Short exercise.
Can you lay out every line of the material below as a numbered list, dropping any blank lines and leaving out the pictures?

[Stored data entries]
====================

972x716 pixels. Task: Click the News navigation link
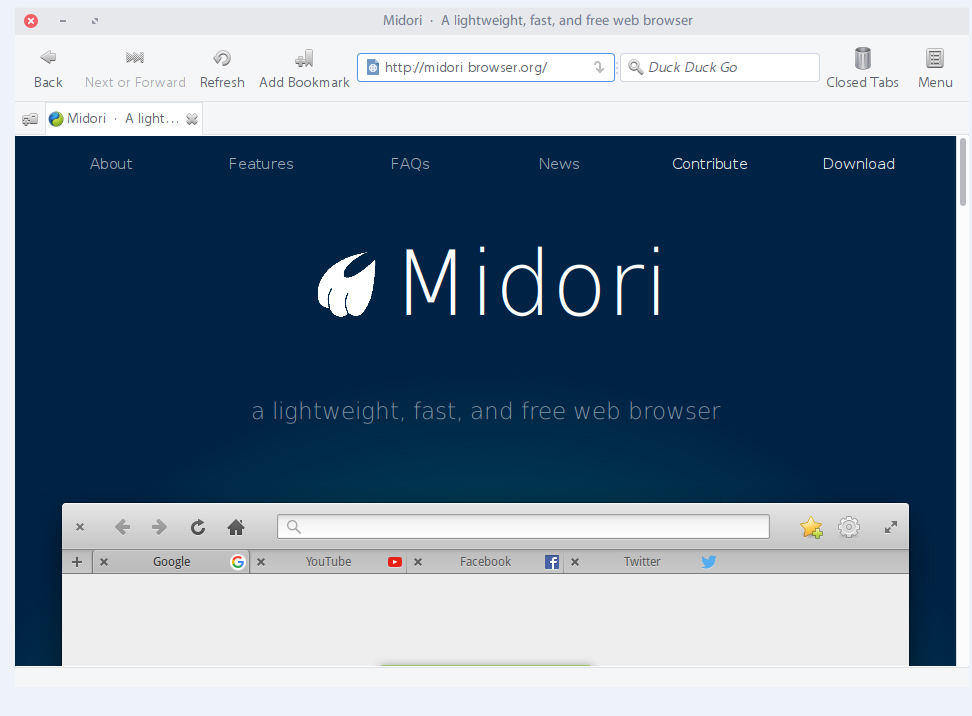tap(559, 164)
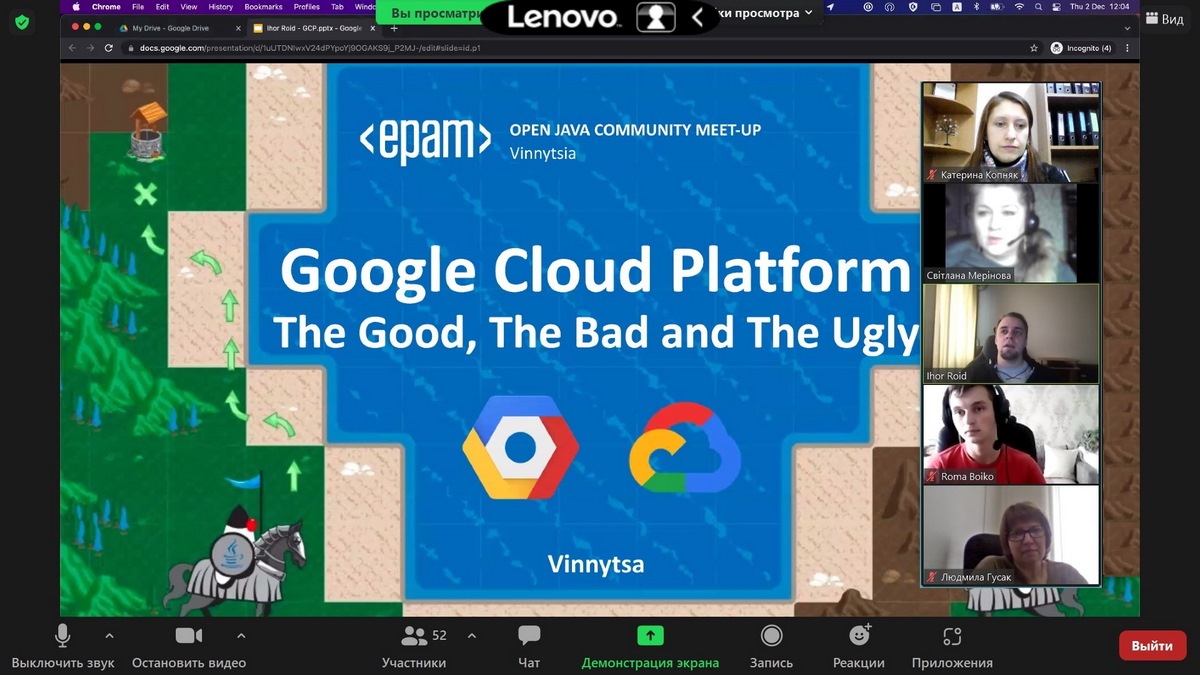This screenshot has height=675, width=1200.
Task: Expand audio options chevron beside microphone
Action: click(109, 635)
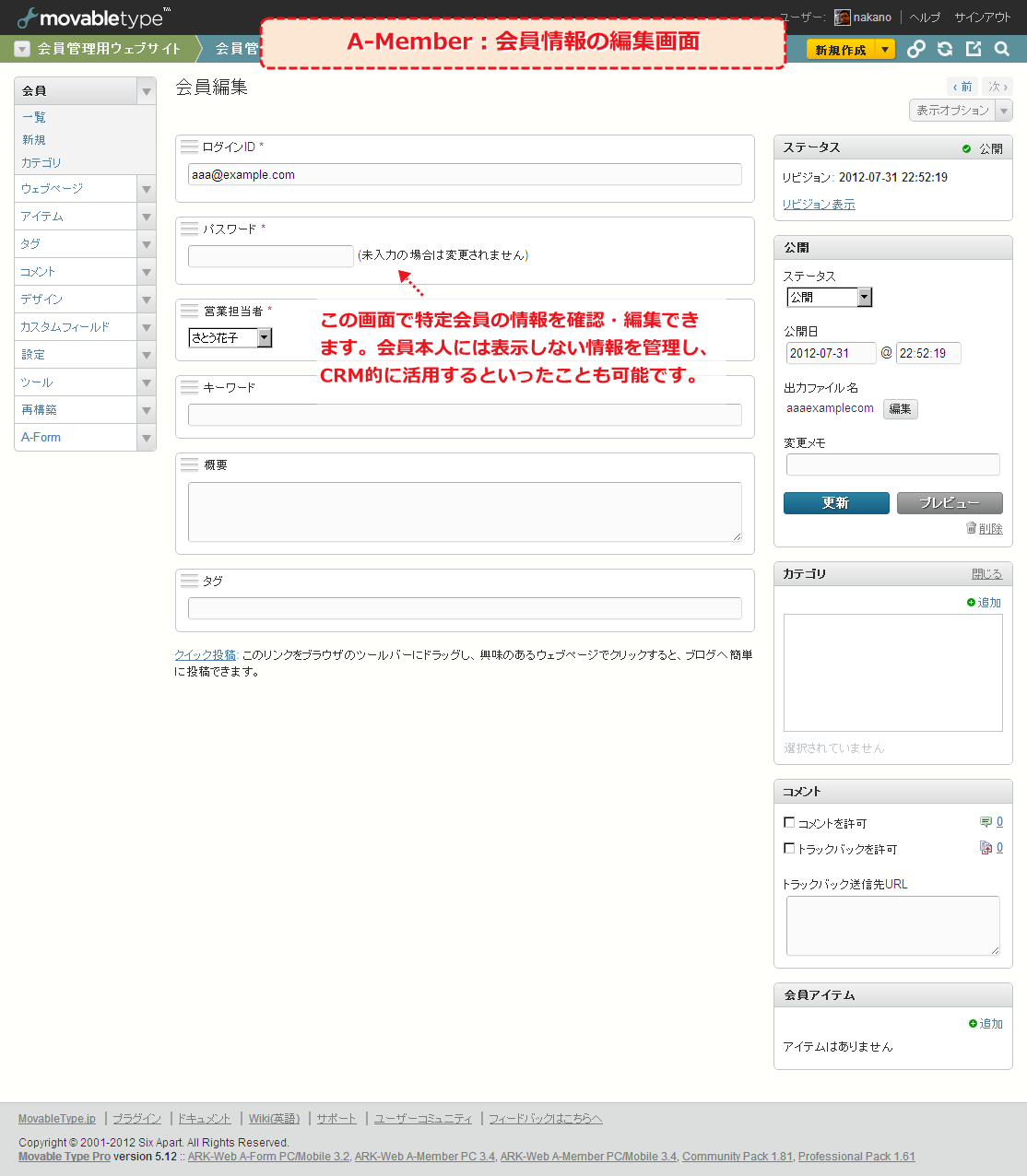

====================

Exercise result.
1. 972x716 pixels. Task: Click the News navigation link
2. tap(559, 164)
3. This screenshot has height=675, width=1200.
4. Task: Expand audio options chevron beside microphone
5. Action: click(109, 635)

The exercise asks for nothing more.